Avec notre correspondant à Istanbul, Jérôme Bastion
On n’est pas passé loin d’une catastrophe, ce vendredi, sur la frontière entre la Turquie et le canton kurde de Kobane, en Syrie. Depuis deux jours, des centaines, puis des milliers de Kurdes syriens, femmes, enfants et vieillards surtout, attendaient devant les militaires turcs, le long des barbelés, au soleil, terrorisés par les échos des combats tout proches. Quand les élus kurdes de Turquie sont venus leur apporter leur soutien, dans la matinée, la police et la gendarmerie ont chargé, à coups de canons à eau et de gaz lacrymogène. Sortie d’un chemin balisé, une femme a même été blessée par une mine antipersonnel.
Les consignes du Premier ministre Ahmet Davutoglu étant de créer une zone tampon pour bloquer tout risque d’immigration, ordre fut donné de les renvoyer vers leur ville et leurs villages bombardés. Mais là, ce fut la rébellion : les Kurdes syriens ont forcé le passage, écarté les barbelés et gagné le droit d’être accueillis dignement en Turquie, et de rester, après formalités d’enregistrement, chez leurs familles de ce côté de la frontière. Mais côté syrien, les combats continuent, les massacres dont les témoignages se multiplient aussi sans doute, et le calvaire des Kurdes est sans doute loin d’être fini.
Selon plusieurs sources recoupées, plus de 40 000 Kurdes syriens seraient passés et auraient été accueillis en Turquie en fin de soirée de ce vendredi.
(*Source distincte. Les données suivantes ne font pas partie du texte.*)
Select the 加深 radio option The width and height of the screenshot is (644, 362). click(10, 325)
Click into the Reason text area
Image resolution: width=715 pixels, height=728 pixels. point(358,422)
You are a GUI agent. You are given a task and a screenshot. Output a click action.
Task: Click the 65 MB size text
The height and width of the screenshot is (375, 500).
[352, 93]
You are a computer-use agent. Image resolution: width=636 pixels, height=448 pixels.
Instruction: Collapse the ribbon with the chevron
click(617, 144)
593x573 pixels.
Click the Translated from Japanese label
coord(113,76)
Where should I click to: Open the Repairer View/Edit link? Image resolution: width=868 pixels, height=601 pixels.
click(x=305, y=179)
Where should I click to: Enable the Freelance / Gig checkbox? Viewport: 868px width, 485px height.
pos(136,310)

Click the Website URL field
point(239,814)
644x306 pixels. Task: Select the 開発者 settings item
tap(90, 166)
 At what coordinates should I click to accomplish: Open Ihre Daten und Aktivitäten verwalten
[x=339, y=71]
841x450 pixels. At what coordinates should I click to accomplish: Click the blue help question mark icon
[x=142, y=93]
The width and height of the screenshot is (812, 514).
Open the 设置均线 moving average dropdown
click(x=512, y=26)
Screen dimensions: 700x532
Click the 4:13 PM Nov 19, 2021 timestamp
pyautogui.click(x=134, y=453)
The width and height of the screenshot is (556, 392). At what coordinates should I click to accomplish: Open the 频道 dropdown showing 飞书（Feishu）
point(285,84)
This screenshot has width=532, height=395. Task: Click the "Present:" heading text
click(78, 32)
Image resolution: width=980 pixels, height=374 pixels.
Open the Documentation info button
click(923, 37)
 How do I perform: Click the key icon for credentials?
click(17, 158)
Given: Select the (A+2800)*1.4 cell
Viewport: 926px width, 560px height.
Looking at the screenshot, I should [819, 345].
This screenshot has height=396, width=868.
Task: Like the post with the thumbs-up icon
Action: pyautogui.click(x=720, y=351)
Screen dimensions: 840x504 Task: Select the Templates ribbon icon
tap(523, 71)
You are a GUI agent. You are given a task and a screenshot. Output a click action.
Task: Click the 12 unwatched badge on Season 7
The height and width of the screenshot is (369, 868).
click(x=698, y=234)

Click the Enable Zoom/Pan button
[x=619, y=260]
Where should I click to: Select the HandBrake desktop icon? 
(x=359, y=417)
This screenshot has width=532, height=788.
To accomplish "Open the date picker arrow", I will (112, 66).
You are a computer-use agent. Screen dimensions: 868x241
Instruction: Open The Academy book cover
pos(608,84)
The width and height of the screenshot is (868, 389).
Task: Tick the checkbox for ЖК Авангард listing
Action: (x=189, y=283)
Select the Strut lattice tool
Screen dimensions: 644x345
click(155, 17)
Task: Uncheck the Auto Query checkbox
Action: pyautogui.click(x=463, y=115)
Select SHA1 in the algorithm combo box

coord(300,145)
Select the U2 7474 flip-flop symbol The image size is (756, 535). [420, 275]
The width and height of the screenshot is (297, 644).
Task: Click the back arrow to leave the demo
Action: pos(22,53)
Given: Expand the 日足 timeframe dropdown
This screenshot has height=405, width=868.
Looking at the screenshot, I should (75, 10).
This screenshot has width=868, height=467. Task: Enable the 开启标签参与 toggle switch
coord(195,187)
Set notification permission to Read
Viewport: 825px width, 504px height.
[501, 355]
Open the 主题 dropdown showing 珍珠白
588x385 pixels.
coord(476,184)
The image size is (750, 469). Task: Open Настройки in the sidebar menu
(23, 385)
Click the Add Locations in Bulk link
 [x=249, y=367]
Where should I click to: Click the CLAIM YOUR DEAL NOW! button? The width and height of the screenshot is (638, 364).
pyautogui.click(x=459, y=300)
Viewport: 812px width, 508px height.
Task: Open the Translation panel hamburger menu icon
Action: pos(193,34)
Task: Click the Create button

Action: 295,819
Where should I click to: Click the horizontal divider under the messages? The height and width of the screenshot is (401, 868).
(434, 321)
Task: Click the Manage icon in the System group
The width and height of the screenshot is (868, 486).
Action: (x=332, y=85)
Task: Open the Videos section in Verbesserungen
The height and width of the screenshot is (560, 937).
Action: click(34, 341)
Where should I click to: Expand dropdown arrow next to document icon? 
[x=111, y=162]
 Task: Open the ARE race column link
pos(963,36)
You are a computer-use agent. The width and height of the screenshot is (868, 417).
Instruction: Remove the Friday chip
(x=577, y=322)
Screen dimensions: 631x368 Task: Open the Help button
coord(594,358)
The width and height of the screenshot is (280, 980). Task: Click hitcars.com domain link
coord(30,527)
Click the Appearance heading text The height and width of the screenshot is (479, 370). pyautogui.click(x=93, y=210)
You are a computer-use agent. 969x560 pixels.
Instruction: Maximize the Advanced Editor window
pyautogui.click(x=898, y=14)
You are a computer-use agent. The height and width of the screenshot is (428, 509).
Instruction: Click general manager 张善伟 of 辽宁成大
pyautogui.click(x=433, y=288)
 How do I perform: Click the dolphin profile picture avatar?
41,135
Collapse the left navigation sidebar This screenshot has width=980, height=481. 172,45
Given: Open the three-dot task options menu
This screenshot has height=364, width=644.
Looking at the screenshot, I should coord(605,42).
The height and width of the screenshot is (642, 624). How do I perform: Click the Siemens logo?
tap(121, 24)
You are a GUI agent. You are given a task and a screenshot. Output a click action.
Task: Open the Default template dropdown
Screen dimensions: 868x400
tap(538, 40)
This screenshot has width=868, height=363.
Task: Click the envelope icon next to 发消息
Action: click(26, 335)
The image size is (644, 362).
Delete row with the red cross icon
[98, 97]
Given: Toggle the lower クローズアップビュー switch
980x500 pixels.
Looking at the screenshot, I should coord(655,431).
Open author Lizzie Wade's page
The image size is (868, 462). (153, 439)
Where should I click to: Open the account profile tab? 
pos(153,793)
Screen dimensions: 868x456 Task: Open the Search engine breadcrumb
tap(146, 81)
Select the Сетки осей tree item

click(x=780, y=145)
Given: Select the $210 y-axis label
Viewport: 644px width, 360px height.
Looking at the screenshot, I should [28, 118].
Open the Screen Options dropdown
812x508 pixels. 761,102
Du côté syrien, les Forces de défense populaire (YPG) défendant le canton de Kobane disent attendre des renforts de la part de combattants kurdes venus des autres cantons kurdes de Syrie, mais aussi d'Irak et de Turquie, qui seraient « en route » pour défendre cette enclave assiégée par les jihadistes de l’organisation de l'Etat islamique.